Two different reports about the future of Diamond Sports — the parent company that carries games on Bally Sports regional channels — present an intriguing picture of how the company plans to stay afloat and emerge from a bankruptcy process that started in March.
In turn, these plans could have major implications for how Minnesota fans watch their favorite teams in 2024 and beyond. Bally Sports North in 2023 was the regional sports home of the Twins, Timberwolves, Lynx and Wild.
The Wall Street Journal is reporting that Diamond Sports is in negotiations with Amazon involving a "strategic investment and a multiyear streaming partnership" that would make Amazon Prime Video "the streaming home for Diamond games."
As I talked about on Tuesday's Daily Delivery podcast, leveraging the deep pockets of Amazon — which already has Thursday night NFL games and is eager to add more sports as it competes with other streaming platforms — is an intriguing possibility.
It's unclear how such a partnership would work, but it could in theory help Diamond broker deals for streaming rights with Major League Baseball. And it could be a lifeline that keeps Diamond operating instead of liquidating if it comes to fruition and is approved.

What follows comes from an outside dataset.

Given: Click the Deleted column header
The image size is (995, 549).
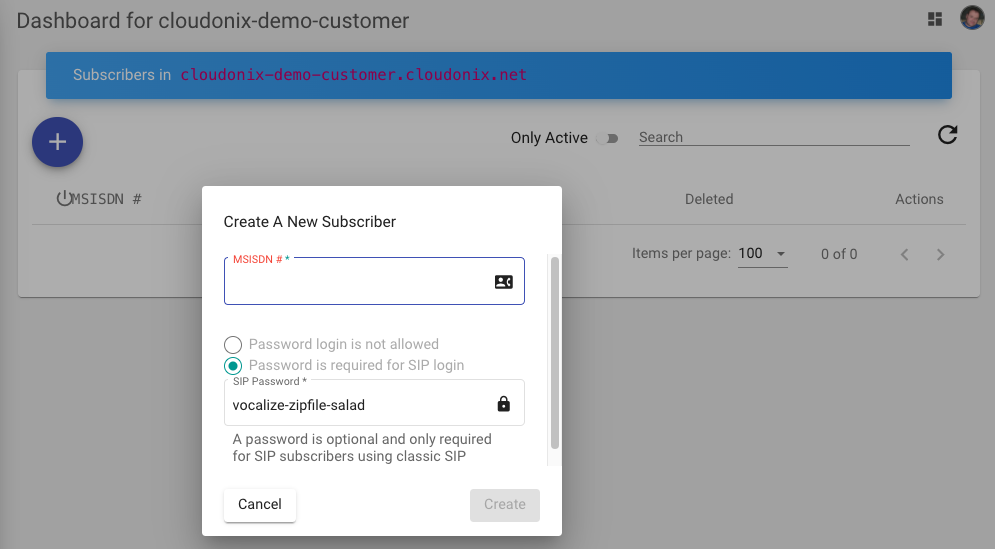Looking at the screenshot, I should point(709,199).
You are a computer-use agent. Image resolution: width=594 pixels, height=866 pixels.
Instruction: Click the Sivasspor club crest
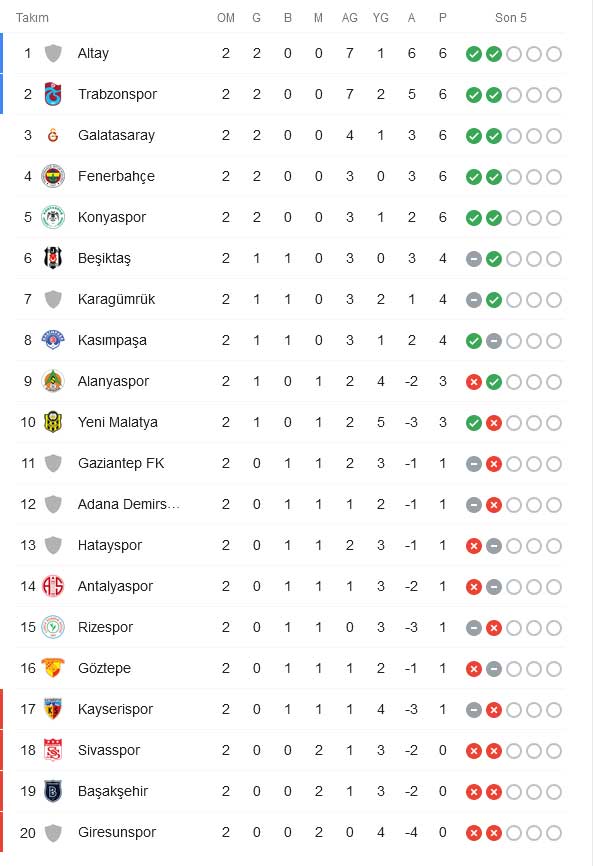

But it also could serve as a complication to the other piece of news to emerge this week: Diamond has agreed to pay in full its MLB contracts in 2024 to most of the teams it carries, according to Sports Business Journal.
The Twins, Guardians and Rangers are not included in that list, though. The Guardians and Rangers are still under contract with Diamond, while the Twins' Bally Sports North contract expired at the end of the 2023 season. SBJ reports that Diamond is expected to "put in offers for those teams — presumably at lower rights fees than they have been paying."
The Twins' TV plans for 2024 are up in the air as this process plays out. Their contract with Diamond Sports paid them $54.8 million last season.